Word and element location records:
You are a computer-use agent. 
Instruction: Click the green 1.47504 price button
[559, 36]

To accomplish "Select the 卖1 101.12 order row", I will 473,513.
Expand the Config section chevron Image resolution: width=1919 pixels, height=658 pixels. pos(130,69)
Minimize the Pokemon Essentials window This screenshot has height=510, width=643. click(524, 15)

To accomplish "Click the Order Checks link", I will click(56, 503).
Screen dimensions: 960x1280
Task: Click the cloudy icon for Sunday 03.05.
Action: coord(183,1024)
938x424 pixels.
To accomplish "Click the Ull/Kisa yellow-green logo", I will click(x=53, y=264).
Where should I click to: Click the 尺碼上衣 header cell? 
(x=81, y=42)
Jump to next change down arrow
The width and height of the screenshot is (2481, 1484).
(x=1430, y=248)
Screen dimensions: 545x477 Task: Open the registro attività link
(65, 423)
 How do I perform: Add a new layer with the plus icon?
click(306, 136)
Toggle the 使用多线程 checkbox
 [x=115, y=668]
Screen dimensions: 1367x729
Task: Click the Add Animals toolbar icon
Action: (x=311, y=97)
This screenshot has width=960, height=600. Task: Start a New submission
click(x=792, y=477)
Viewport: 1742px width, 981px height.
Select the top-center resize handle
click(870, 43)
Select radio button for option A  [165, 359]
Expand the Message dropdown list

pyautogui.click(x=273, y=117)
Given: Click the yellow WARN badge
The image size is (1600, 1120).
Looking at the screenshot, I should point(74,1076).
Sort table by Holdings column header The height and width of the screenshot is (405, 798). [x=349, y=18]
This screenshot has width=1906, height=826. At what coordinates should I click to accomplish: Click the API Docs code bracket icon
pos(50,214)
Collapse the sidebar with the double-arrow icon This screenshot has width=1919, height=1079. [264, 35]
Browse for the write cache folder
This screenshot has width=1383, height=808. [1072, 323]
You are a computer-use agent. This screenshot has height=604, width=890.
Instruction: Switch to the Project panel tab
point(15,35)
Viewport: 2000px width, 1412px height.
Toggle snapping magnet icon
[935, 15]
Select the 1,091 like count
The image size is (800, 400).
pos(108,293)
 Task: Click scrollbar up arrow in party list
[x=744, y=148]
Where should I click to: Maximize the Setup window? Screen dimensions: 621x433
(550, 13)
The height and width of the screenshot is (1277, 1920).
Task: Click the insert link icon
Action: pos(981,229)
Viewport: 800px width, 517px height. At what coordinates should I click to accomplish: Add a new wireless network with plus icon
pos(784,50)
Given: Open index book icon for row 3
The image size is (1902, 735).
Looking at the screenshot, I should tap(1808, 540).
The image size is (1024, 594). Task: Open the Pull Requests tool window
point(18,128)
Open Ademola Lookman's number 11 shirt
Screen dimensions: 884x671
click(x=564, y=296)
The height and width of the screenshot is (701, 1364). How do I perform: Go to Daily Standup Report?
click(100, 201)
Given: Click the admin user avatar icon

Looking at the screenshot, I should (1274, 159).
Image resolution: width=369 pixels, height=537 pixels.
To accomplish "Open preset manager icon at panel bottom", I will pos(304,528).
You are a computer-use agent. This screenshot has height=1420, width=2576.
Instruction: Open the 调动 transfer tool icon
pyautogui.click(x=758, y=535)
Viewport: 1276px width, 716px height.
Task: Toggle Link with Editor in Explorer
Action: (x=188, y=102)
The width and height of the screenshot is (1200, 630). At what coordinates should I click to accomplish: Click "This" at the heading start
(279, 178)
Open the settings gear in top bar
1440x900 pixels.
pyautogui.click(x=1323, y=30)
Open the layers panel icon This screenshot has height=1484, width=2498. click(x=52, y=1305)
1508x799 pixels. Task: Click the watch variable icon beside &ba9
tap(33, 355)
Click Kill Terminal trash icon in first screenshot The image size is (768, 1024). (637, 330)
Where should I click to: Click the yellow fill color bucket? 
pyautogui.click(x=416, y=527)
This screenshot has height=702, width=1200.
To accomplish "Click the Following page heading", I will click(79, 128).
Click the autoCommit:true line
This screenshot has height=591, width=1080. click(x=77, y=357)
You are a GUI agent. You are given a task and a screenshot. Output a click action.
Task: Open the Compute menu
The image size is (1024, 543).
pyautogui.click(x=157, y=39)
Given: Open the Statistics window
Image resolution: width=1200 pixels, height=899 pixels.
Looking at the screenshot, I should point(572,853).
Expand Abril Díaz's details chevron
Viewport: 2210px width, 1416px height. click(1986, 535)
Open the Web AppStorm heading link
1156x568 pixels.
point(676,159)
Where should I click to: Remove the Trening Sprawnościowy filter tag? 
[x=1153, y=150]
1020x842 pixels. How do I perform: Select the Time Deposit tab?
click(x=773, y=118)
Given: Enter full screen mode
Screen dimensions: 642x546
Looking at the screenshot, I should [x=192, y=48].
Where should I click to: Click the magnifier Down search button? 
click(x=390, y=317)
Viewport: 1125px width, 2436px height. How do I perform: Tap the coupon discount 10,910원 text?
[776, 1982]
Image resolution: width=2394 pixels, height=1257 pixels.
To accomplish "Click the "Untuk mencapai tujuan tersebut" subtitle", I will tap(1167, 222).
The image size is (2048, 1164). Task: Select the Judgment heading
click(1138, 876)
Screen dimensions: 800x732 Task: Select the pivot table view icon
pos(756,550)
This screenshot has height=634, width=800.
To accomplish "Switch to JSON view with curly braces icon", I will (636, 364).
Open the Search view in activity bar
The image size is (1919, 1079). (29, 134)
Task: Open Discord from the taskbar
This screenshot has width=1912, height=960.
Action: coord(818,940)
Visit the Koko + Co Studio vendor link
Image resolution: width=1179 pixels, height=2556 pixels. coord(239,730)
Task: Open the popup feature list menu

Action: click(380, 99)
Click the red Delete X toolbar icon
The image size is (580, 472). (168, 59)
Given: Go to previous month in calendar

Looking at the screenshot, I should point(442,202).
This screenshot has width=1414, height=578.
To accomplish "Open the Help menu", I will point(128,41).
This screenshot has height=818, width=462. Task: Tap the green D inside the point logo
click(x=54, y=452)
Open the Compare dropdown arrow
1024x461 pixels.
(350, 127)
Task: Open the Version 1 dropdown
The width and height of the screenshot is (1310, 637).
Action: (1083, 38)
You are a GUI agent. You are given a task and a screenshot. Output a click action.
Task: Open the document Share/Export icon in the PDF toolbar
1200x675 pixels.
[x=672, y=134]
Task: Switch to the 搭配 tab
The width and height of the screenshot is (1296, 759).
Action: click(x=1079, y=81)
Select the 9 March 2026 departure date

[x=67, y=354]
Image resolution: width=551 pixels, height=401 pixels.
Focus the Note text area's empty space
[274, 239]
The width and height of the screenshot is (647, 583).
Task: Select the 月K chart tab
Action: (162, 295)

### Problem description
Locate each line above that contains the string "text" and copy every such line. Matching is case-sensitive.

### Solution to this task
Viewport: 1125px width, 2436px height. How do I perform: Tap the coupon discount 10,910원 text?
Focus the Note text area's empty space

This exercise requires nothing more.